Starting at the line with "Virtuelle Inbetriebnahme (388, 19)" and ending at the line with "MAMA❤️‍🔥 (176, 634)", print exactly the lines of the entries below. Pictures do not belong in the copy.

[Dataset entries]
■ ■ ■ ■ ■
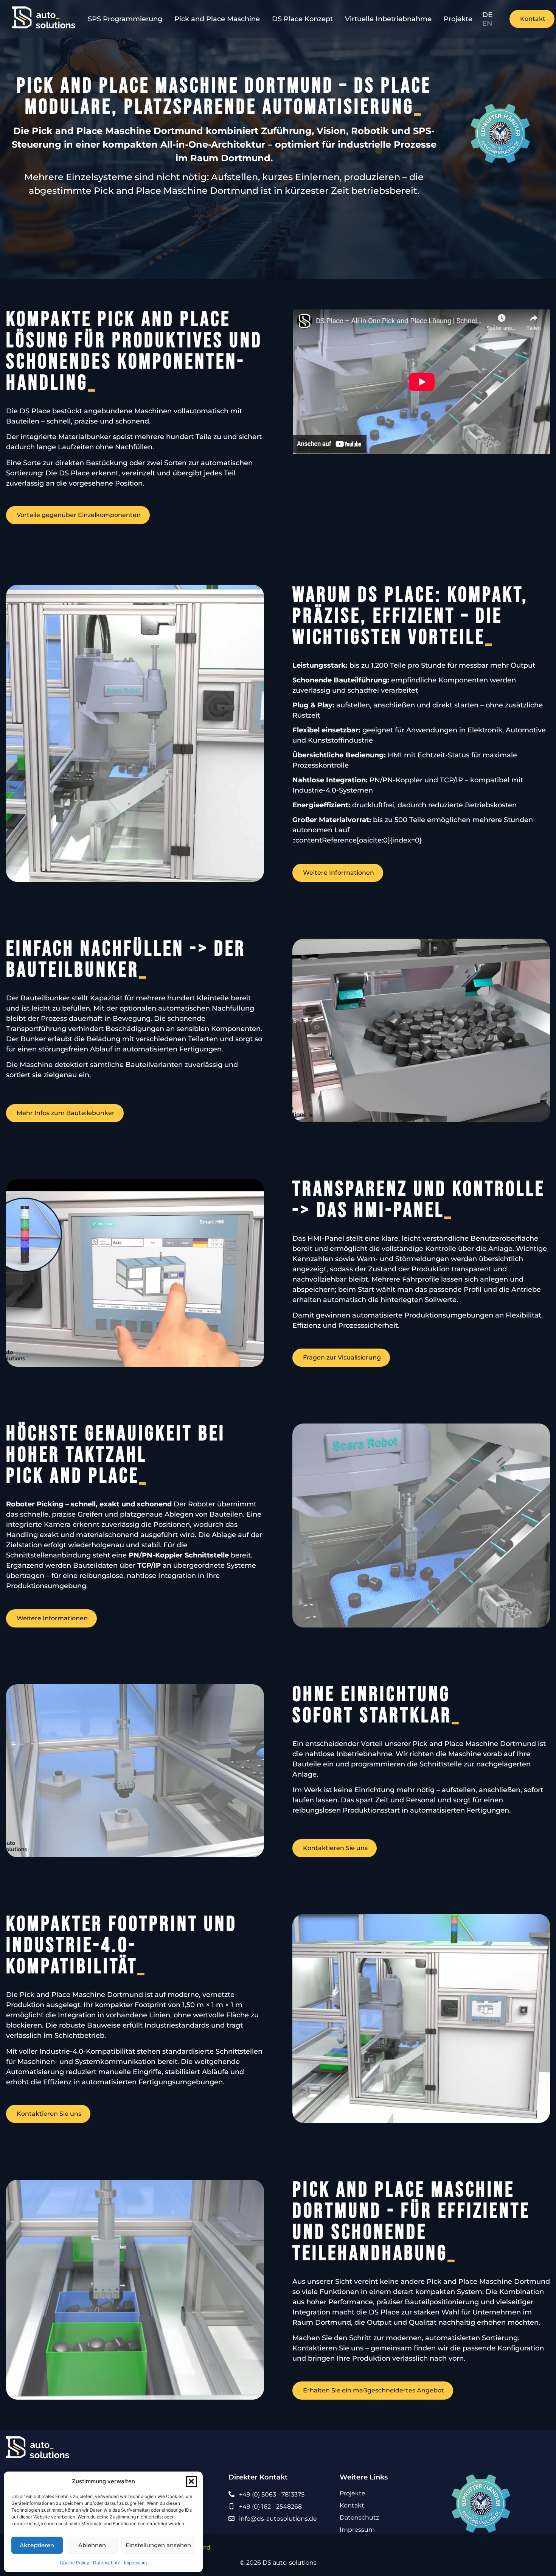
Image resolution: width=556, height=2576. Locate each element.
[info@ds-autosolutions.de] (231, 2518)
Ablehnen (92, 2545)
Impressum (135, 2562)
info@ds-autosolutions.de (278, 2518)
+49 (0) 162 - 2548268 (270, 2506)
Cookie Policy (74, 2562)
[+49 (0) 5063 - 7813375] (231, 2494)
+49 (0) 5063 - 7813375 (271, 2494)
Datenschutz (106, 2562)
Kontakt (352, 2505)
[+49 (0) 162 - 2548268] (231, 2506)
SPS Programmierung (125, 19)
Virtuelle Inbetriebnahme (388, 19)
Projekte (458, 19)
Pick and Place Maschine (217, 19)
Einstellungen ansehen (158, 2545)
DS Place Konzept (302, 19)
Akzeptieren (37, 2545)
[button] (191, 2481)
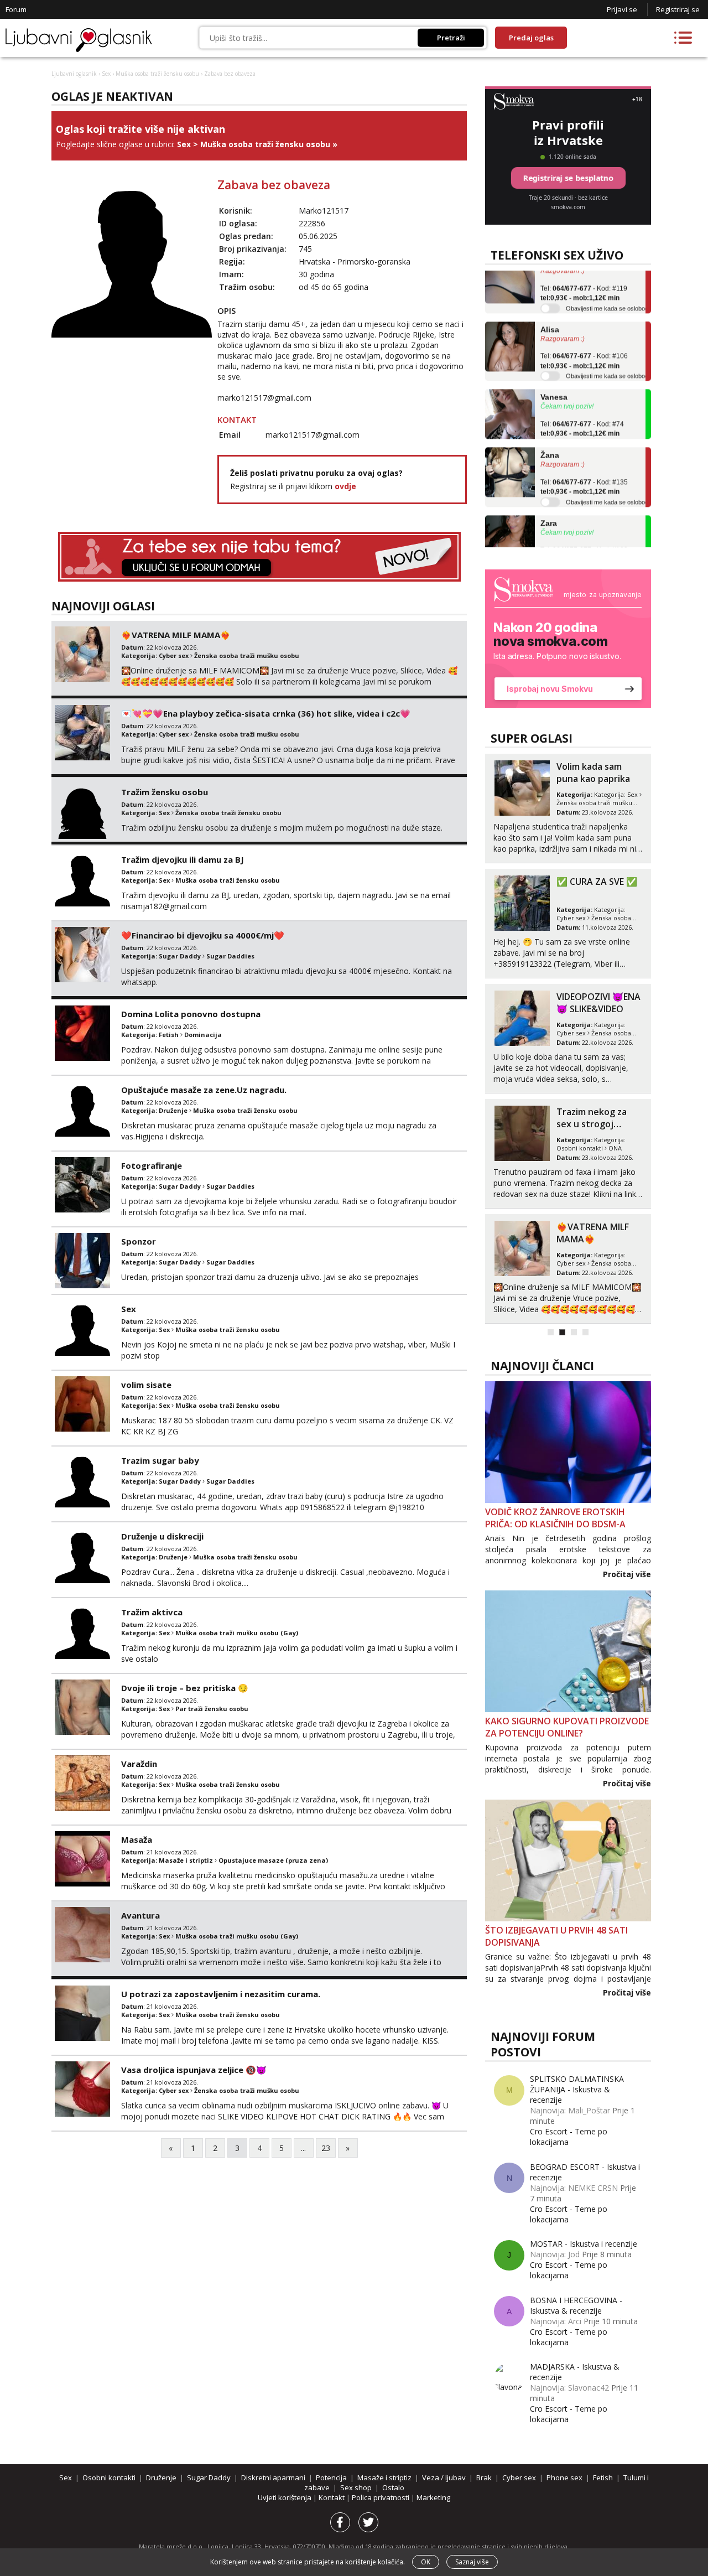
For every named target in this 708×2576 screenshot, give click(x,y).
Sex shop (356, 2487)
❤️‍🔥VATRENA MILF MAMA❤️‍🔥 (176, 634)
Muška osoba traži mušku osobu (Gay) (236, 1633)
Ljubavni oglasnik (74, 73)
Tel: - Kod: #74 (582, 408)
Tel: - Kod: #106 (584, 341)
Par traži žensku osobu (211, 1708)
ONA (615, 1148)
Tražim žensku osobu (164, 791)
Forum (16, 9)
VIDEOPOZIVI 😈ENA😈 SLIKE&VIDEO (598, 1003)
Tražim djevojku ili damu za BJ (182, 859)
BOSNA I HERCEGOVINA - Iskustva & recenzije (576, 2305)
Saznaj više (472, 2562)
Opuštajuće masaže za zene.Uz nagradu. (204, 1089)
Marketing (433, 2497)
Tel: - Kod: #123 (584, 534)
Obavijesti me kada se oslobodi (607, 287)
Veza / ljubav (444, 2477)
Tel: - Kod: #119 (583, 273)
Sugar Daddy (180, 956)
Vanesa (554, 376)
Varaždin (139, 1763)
■ ■ ■ ■ ■
**SOLUTION TO THE PROBLEM**
Virtuelle Inbetriebnahme (388, 19)
Projekte (458, 19)
Pick and Place Maschine (217, 19)
Einstellungen ansehen (158, 2545)
DS Place Konzept (302, 19)
Akzeptieren (37, 2545)
[button] (191, 2481)
For every named target in this 708×2576 screenshot, give click(x,y).
Sex shop (356, 2487)
❤️‍🔥VATRENA MILF MAMA❤️‍🔥 (176, 634)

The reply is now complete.